F1の商業権利者であるリバティ・メディアはFIA国際自動車連盟と連携し、ロス・ブラウンの指揮のもとで2021年以降の新しい規約の策定を進めているが、その内容はまだ公にされていない。とは言え、部分的に明らかにされている検討内容を見る限り、史上最大規模の変更が行われる公算が高い。
「今年も来年も心からドライブしたいと思っている事に偽りはないけど、レギュレーションがどうなるのかが分からない」とセバスチャン・ベッテル。英タイムズ紙とのインタビューの中で胸の内を告白した。

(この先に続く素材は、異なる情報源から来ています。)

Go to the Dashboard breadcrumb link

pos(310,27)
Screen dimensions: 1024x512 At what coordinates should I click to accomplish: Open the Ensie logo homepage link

「今のところ新しいルールの中身が分からないから、”F1を離れる事はないよ”とは言えない状況だ。それに、かつてこのスポーツに存在していた価値観の多くは、今や部分的にしか存在していない」
「今のF1は、スポーツというよりも寧ろショーやビジネスになってしまっている。多分他のスポーツでも同じことが言えるのだろうけど、F1ほどではないように思う」
「僕らは本当に無駄でコスト高なレギュレーションのために、多くの時間とエネルギーを浪費していると思う」
4年連続でF1の頂点を極めた男にとって最も大切な事は、目の前の1レース1レースの戦いであり、白熱した争いを経てトップチェッカーを受ける事なのだろう。チャンピオンシップやコンストラクターといった要素は2の次。力む必要のないところでアドレナリンを放出し、不要なリスクを犯してミスを喫するベッテルの走りがそれを物語っている。
そんなベッテルが「今のF1は見世物の要素が多すぎる」と考え、新オーナーの元で初めて発行されるレギュレーションに警戒感を示す事に不思議はない。願わくば、誰よりもレースオタクであり、誰よりもレース馬鹿であるベッテルの走りを、再来年以降も見続けられる事を願いたい。